Washington City Paper

Dec. 26, 2003 –
Jan. 8, 2004



Arts in Review 2003

Songs of Praise

In With the Old

Being rediscovered by hipsters is a rough deal. No one gives a fuck about you for the better part of 20 years, and then all of a sudden there are these bands worshipping your slap-bass lines, appropriating your impeccable use of the cowbell, and putting you in the same sentence with Ornette Coleman and Cecil Taylor. The hype can be wonderful, but it comes with messy rituals, too: the jowl-exposing photo shoots, the where-have-you-been interviews, the forced reunion gig at some festival.

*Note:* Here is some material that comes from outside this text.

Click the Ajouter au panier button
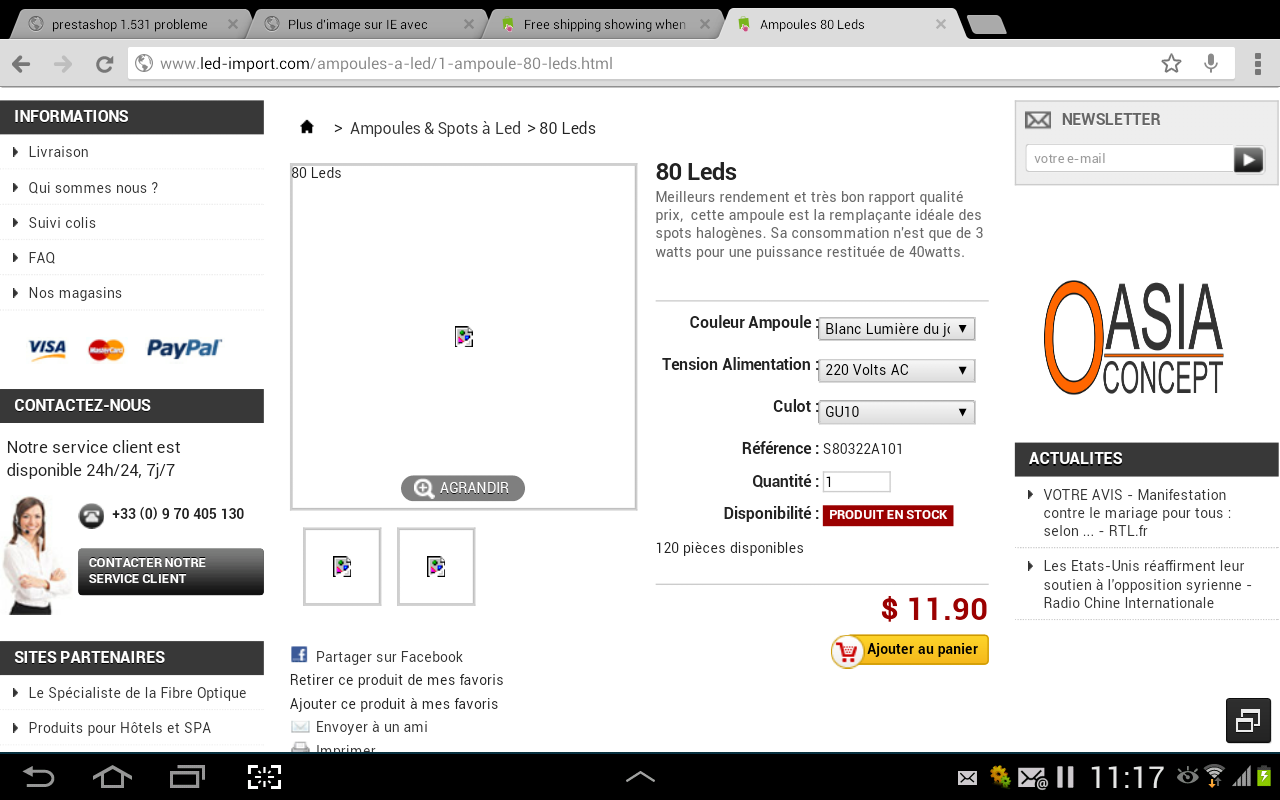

If you’re 2003’s reissue king, James Chance, you have no choice but to accept the spotlight suddenly shining in your direction and bask in the nerd glow—after all, it beats playing in that jazz combo. This past year, the Godfather of No Wave had to recount the death of his manager/girlfriend, reveal his drug “issues” and label problems, and even tell one interviewer that the last show he caught was Little Jimmy Scott. Not bad, but the fact still marks him as a fogey. “I don’t really go out much anymore,” Chance explained.

The trade-off was ubiquity. James Siegfried—the altar boy from Milwaukee who shared loft space with Lydia Lunch, punched out Robert Christgau, and studied sax under David Murray—was everywhere this year. You heard his signature “Contort Yourself” in all its various mutations: the cold, brittle standard; the remix; the spaced-out disco version. Not just all over the Rapture’s much-hyped Echoes, but also on every compilation that tried to cash in on the new New York scene with the old New York scene: Soul Jazz’s New York Noise (the best of the bunch, and the only must-have), Rough Trade’s Rough Trade Shops: Post Punk 01, ZE’s Mutant Disco and N.Y No Wave. The song appeared on the standard reissue vinyl of the Contortions’ Buy, too—not mention on the four-CD Irresistible Impulse box set.

But the hipsters could have it worse. Jazzbos will eventually have to pretend to embrace Miles Davis’ ’80s back catalog. Country fans will get to sort out posthumous Johnny Cash collections for the next five years. Hippies will have to contend with Canned Heat for the rest of their lives. “Contort Yourself” deserves the heavy spins. With its bass taffy, slide-guitarscrapes, and vocal ’n’ sax vomit, it captures our perceptions of its late-’70s milieu better than any other song. The birth of rap, the last days of disco, the evilest of punk—it’s all here, depending on which version you hear. I hope Chance’s middle-aged hips make the most of it. Other artists have to die before they get theirs, watching their records live out their years on the eBay circuit, or, worse, get covered by Yo La Tengo.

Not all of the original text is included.